Eventually, they reached the edge of Kokopolis. They were by the outlet of the monstrous falls as they soothed into a calmer ocean-bound river. The shore was uneven and jagged, and the view of the falls was clear. There were, in fact, two falls, twins raging together. Ben couldn’t even be sure which of the two he had fallen from. How he had survived the fall from either one was an utter mystery. They were surely a sight to behold, and they took his breath away. Each was a rushing cascade that violently struck the bottom with a force so strong that the water was beaten back into the air almost as high as the falls themselves. With the sun past the meridian, there was just such a glare that refracted the perfect rainbow that bridged across the twins. This was something surely worthy of his attention.
“The Mouth of Ney,” Pyat said with a head bowed in reverence. “This we call it from its everlasting song. A song that was the salvation to the founders of Ney. Wanderers, our forefathers were. Lost hope, they had, of finding a place to ever call home. Then, at last, they heard the call and followed it until they came to this very spot. They were greeted with a view just as beautiful as the one we are greeted with this afternoon.
“Tell me, Benedict, how is that you first heard of Ney? What call did you follow?”
Ben’s mind went to Skalle and Gal and of the skull tattoos over their faces. He now understood that they must have been scouts as well. “I stumbled upon two Orks earlier this year. One of them gave me his fang and told me I could use it to gain entry into Ney. Too bad I lost it on the way here.”

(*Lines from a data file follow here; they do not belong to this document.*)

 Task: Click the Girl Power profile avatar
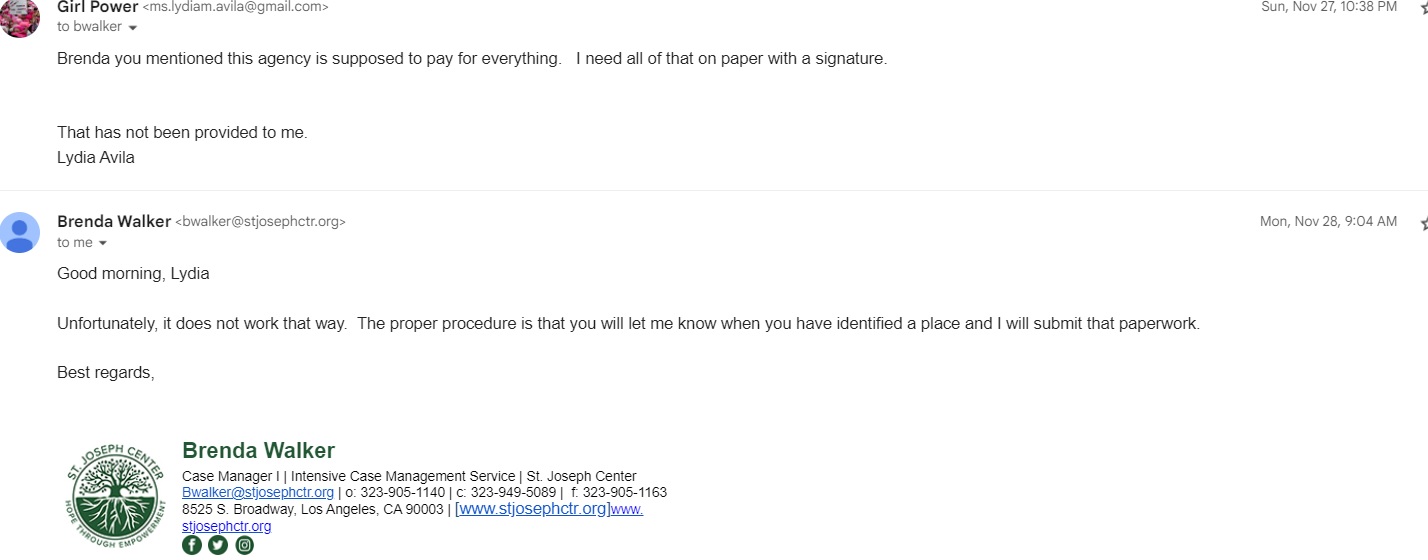click(x=20, y=17)
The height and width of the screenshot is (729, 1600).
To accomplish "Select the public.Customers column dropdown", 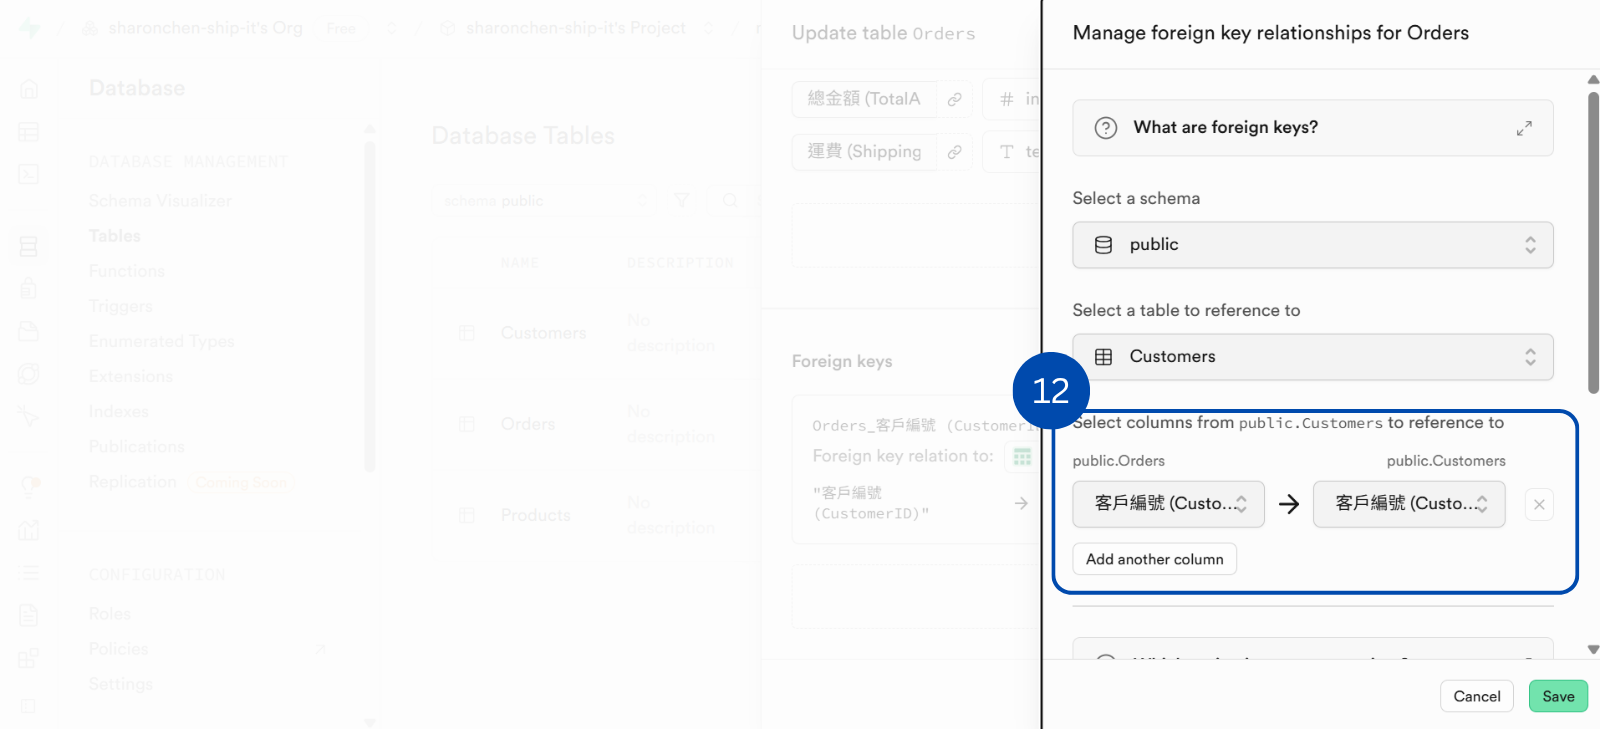I will click(x=1408, y=504).
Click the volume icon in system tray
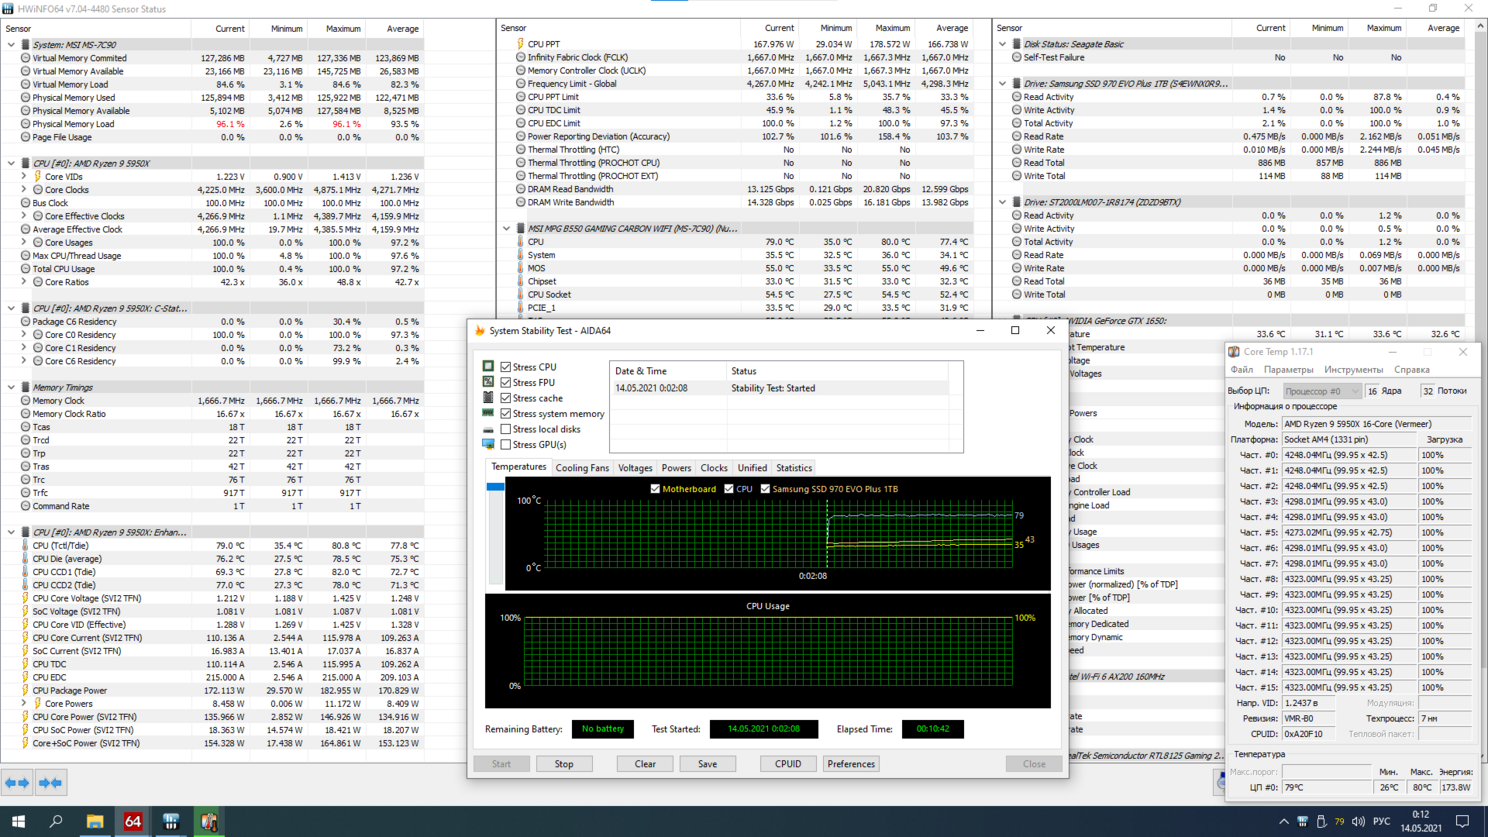1488x837 pixels. click(1357, 821)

Pyat’s eyebrows shot up to the top of his forehead. “It was given to you?”
Ben nodded. “I freed him and his brother from an Ænærian prison and saved their lives. Afterward, Gal tore a tooth from his gums and offered it to me saying that it would grant me access to Ney.”
“Astonishing!” Pyat exclaimed. “Tell me, were all of his teeth pointed? Did something about him seem…off?”
To say something was off about Gal was an understatement. The man’s laughs had been maniacal shrieks, and he tore at Ænærians’ throats with a horrifying pleasure. “He was very similar to the ferals I met during the trial. He terrified me and, if it weren’t for his brother, I probably would’ve stayed clear of Ney.”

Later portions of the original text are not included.